*WORK TO BE COMPLETED*
Restate word for word only the lines from the one with "Instruction: Open Time Machine in the dock" through the end of the records; no pictures belong in the copy.

Pixel coordinate grounding data
Segment Open
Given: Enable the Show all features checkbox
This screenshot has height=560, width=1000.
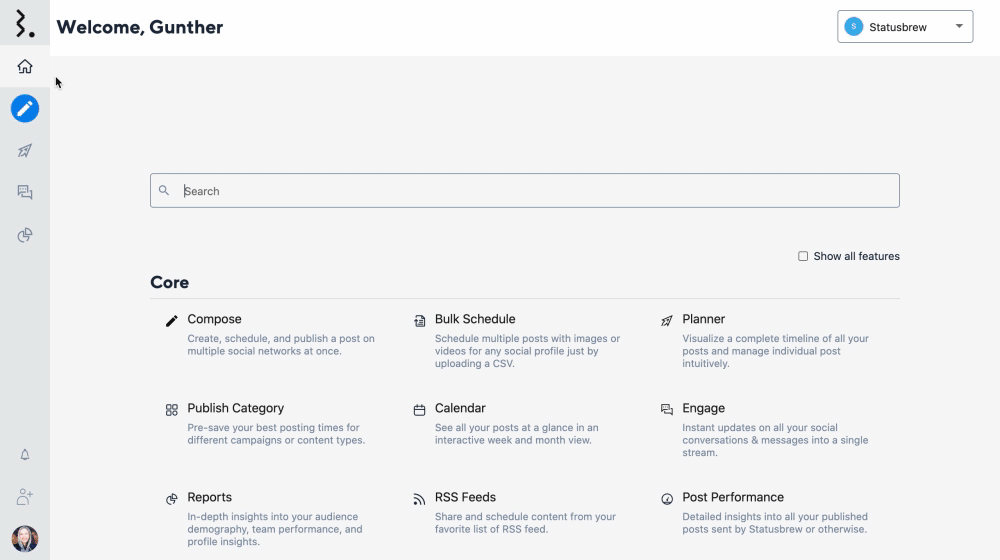Looking at the screenshot, I should [803, 256].
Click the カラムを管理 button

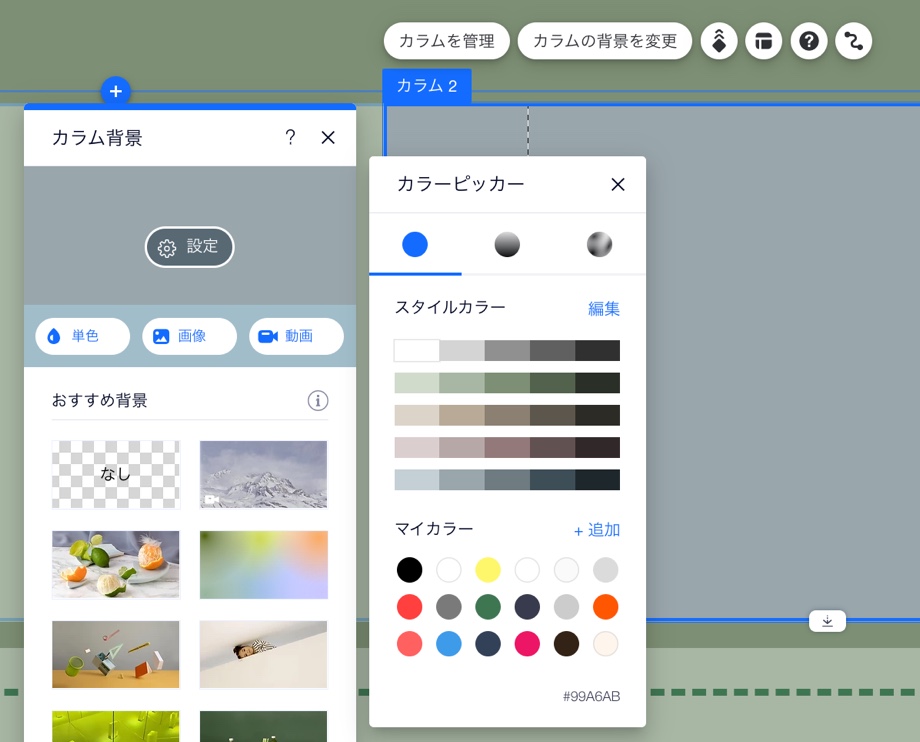pos(447,41)
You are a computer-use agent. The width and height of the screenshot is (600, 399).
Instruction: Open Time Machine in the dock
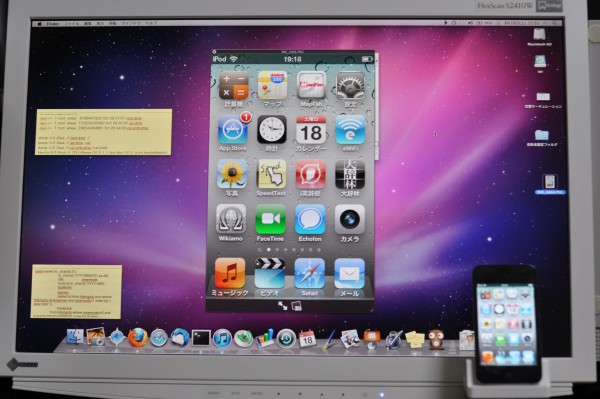286,339
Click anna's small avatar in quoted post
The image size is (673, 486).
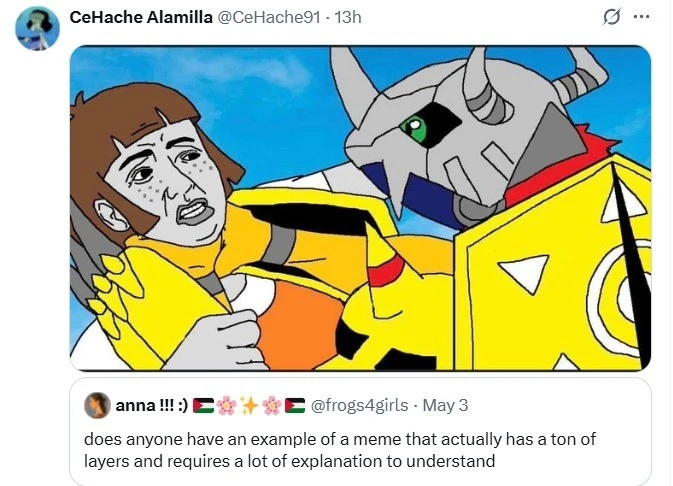click(x=97, y=405)
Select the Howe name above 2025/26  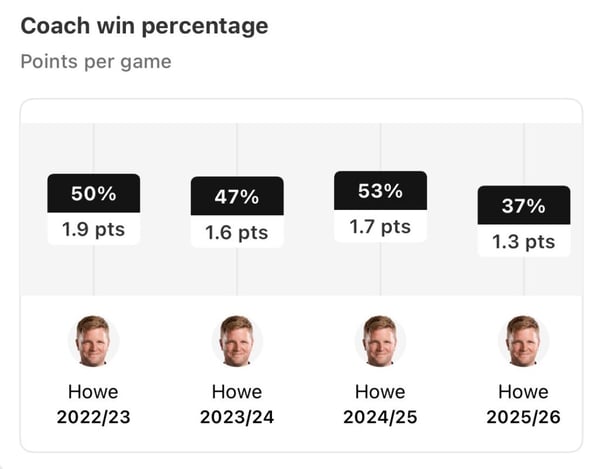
Segment Closed
*TASK RESULT*
Instruction: Open Time Machine in the dock
286,339
Click anna's small avatar in quoted post
The image size is (673, 486).
click(x=97, y=405)
Select the Howe name above 2025/26  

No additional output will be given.